The Company attempts to minimize its risk of foreign currency transaction losses by producing its products in the same country in which the products are sold (thereby generating revenues and incurring expenses in the same currency), and by managing its working capital. There can be no assurance that this approach will continue to be successful, especially in the event of a significant adverse movement in the value of any foreign currency against the U.S. dollar, the New Taiwan dollar or the Korean won. However, in some instances, the Company sells products in a currency other than the functional currency of the country where it was produced or purchases products in a currency that differs from the functional currency of the purchasing manufacturing facility.

The Company's primary net foreign currency exposures as of May 1, 2016, included the Korean won, the Japanese yen, the New Taiwan dollar, the Singapore dollar, the British pound, and the euro. As of May 1, 2016, a 10% adverse movement in the value of these currencies against the U.S. dollar would have resulted in a net unrealized pre-tax loss of $8.3 million. The Company does not believe that a 10% change in the exchange rates of other non-U.S. dollar currencies would have a material effect on its results of operations or cash flows.

Interest Rate Risk

At May 1, 2016, the Company did not have any variable rate borrowings. A 10% change in interest rates would not have had a material effect on the Company’s consolidated financial position, results of operations, or cash flows in the three or six month periods ended May 1, 2016.
 
24

Item 4. CONTROLS AND PROCEDURES

Evaluation of Disclosure Controls and Procedures

The Company has established and currently maintains disclosure controls and procedures, as such term is defined in Rules 13a-15(e) and 15d-15(e) of the Securities Exchange Act of 1934, as amended (the "Exchange Act"), designed to provide reasonable assurance that information required to be disclosed in its reports filed under the Exchange Act, is recorded, processed, summarized and reported within the time periods specified in the Securities and Exchange Commission's rules and forms, and that such information is accumulated and communicated to management, including the Company's chief executive officer and chief financial officer, as appropriate, to allow for timely decisions regarding required disclosure. In designing and evaluating disclosure controls and procedures, management recognized that any controls and procedures, no matter how well designed and operated, can provide only reasonable assurance of achieving the desired control objectives, and management necessarily was required to apply its judgment in evaluating the cost-benefit relationship of possible controls and procedures.

# STORED RECORDS:
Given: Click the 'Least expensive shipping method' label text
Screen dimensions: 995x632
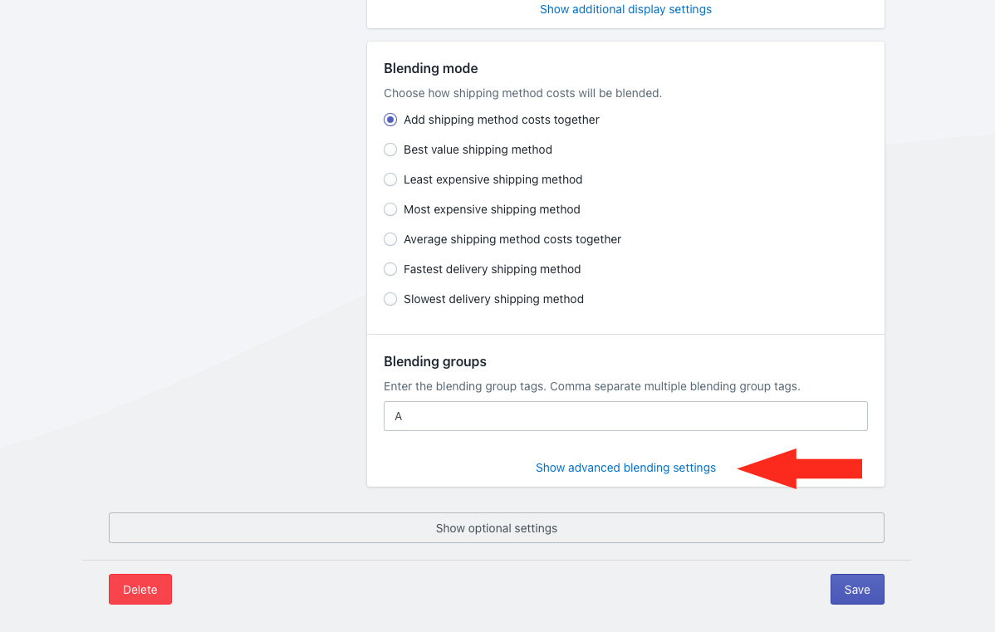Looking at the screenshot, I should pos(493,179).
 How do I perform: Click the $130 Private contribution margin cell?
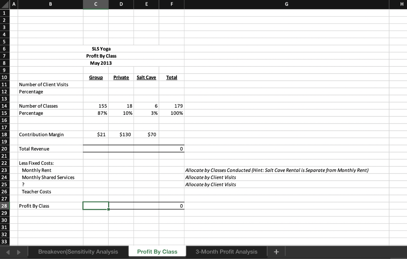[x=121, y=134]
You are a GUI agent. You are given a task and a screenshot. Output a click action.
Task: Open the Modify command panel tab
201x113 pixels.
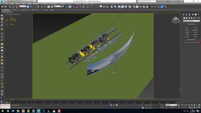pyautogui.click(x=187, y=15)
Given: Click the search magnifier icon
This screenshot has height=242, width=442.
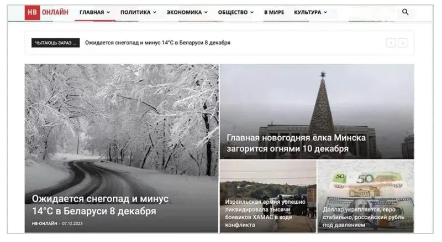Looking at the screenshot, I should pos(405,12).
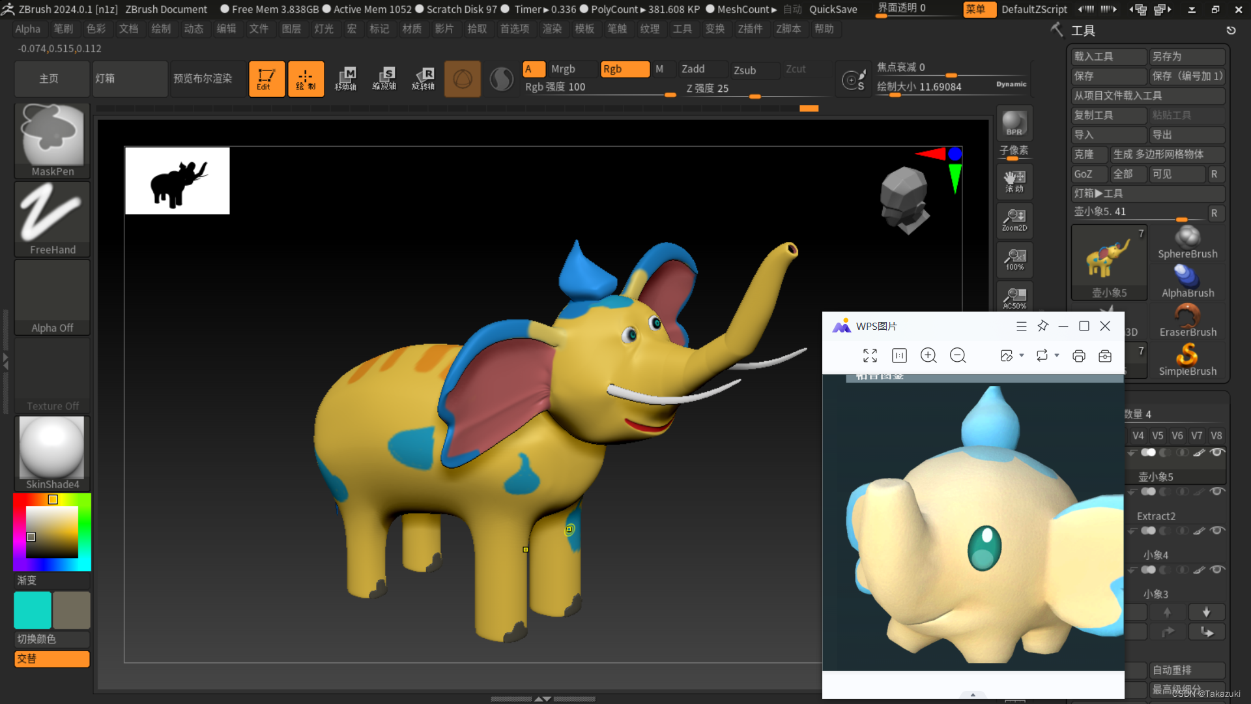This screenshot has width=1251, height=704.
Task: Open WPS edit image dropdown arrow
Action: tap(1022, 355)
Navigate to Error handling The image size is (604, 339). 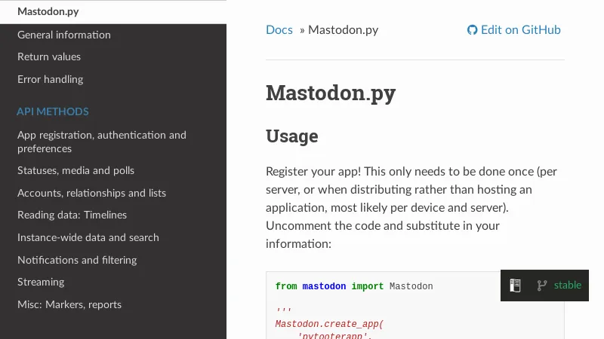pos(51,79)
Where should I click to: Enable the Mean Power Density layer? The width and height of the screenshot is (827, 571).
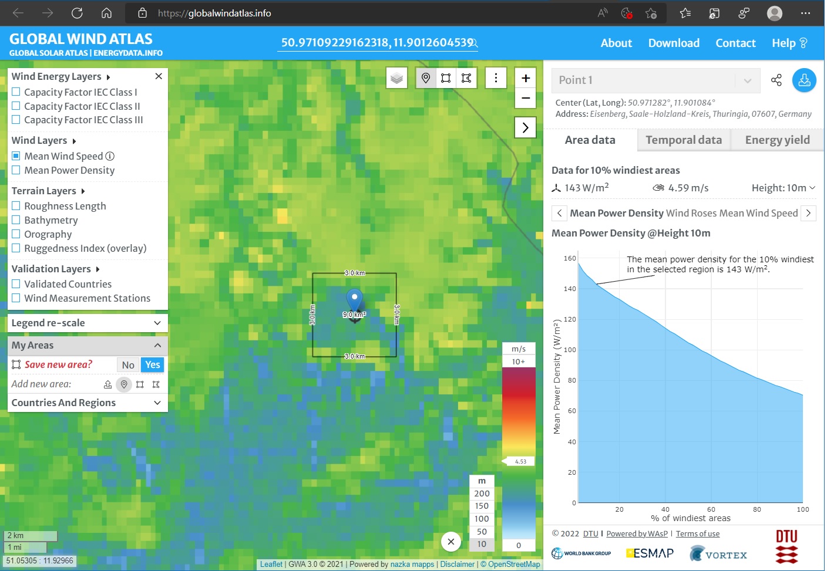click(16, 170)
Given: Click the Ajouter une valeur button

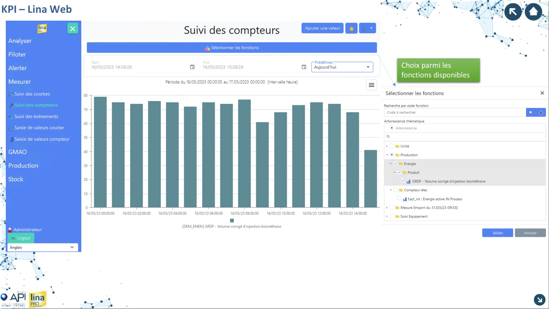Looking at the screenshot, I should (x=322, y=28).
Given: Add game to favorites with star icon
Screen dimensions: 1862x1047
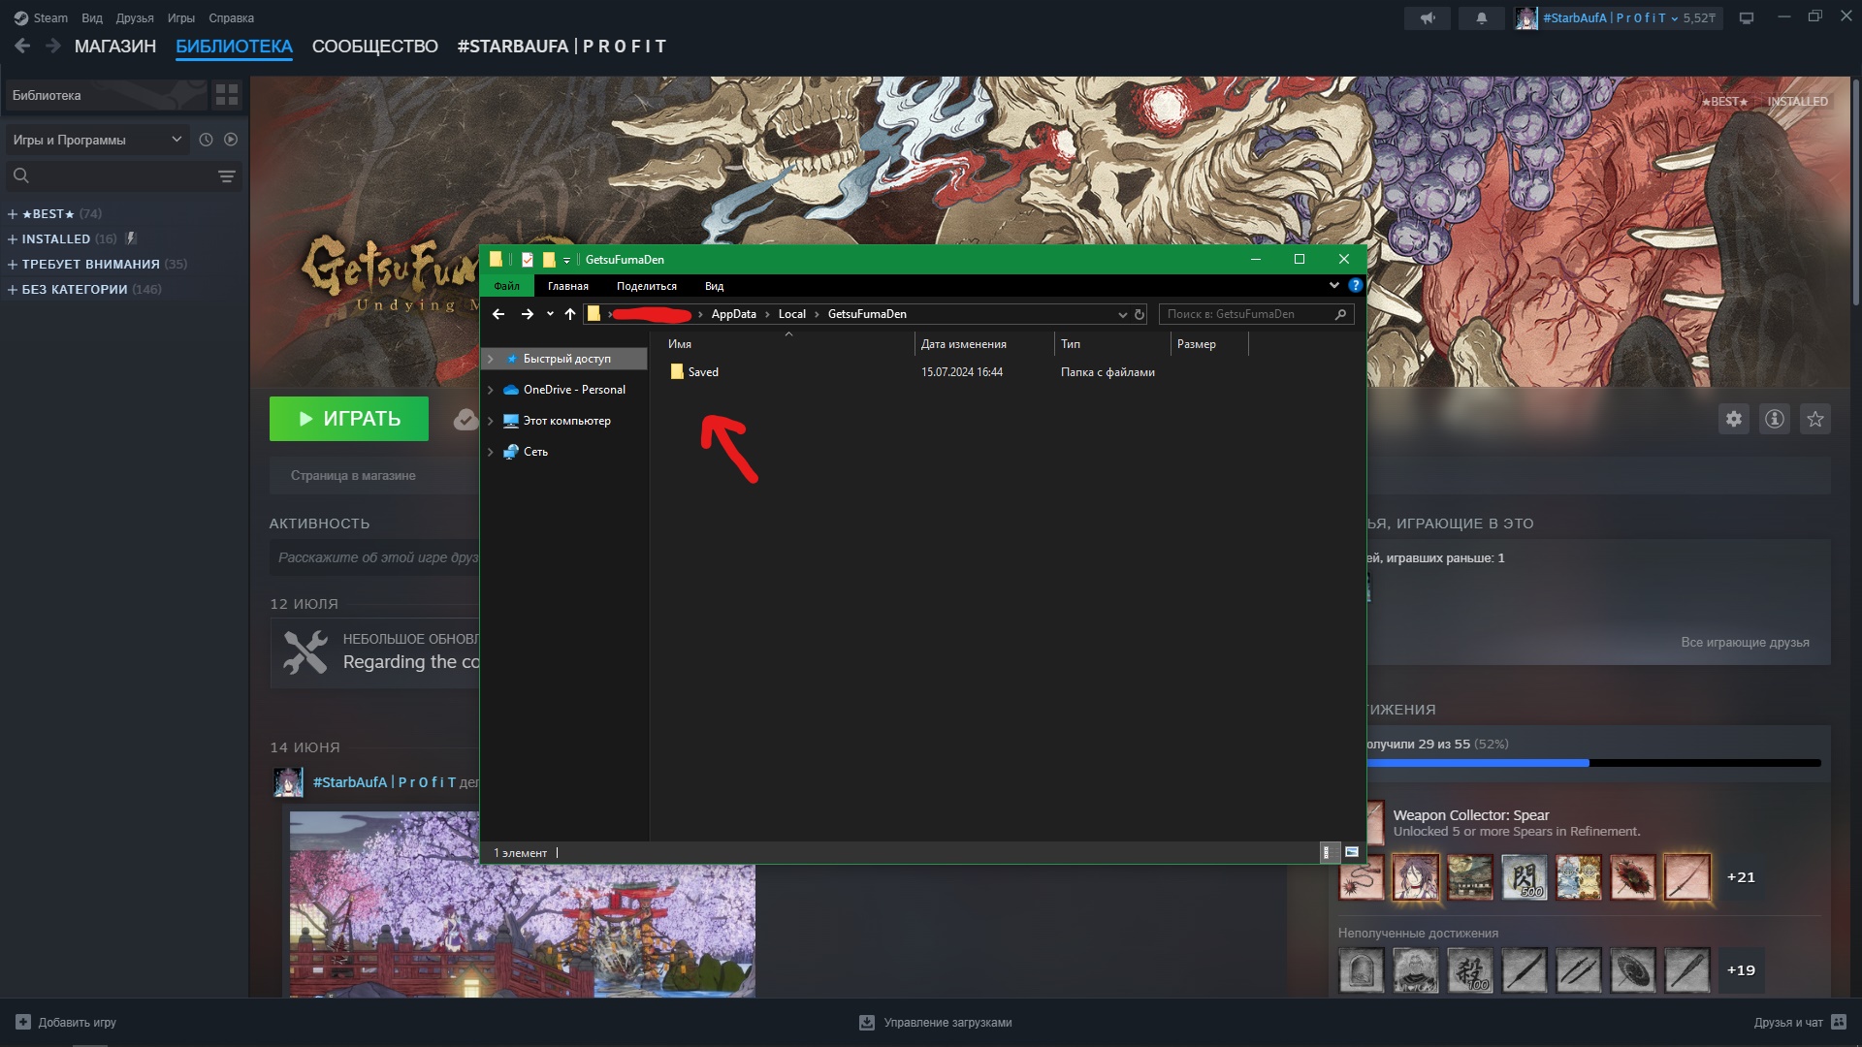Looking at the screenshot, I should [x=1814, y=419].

==

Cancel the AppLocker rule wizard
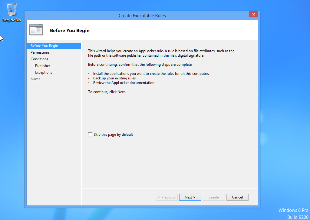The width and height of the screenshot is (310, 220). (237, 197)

...

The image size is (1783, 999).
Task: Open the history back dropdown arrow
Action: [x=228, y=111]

# TASK REQUIREMENTS:
#1 Answer these questions from the filing excerpt:
(a) What would a 10% adverse movement in the primary exposure currencies against the U.S. dollar have caused as of May 1, 2016?
(b) How many variable rate borrowings did the Company have at May 1, 2016?
(c) Which two officers are named as receiving the information that the disclosure controls gather for management?
#2 List every currency that the filing excerpt names as one of the Company's primary net foreign currency exposures as of May 1, 2016.
#3 Copy the part of the filing excerpt starting at "The Company's primary" and ending at "May 1, 2016.".
The items are not needed for the tasks.

# SOLUTIONS BY TASK:
#1
(a) A net unrealized pre-tax loss of $8.3 million.
(b) None.
(c) The chief executive officer and the chief financial officer.

#2
Korean won
Japanese yen
New Taiwan dollar
Singapore dollar
British pound
euro

#3
The Company's primary net foreign currency exposures as of May 1, 2016, included the Korean won, the Japanese yen, the New Taiwan dollar, the Singapore dollar, the British pound, and the euro. As of May 1, 2016, a 10% adverse movement in the value of these currencies against the U.S. dollar would have resulted in a net unrealized pre-tax loss of $8.3 million. The Company does not believe that a 10% change in the exchange rates of other non-U.S. dollar currencies would have a material effect on its results of operations or cash flows.

Interest Rate Risk

At May 1, 2016, the Company did not have any variable rate borrowings. A 10% change in interest rates would not have had a material effect on the Company’s consolidated financial position, results of operations, or cash flows in the three or six month periods ended May 1, 2016.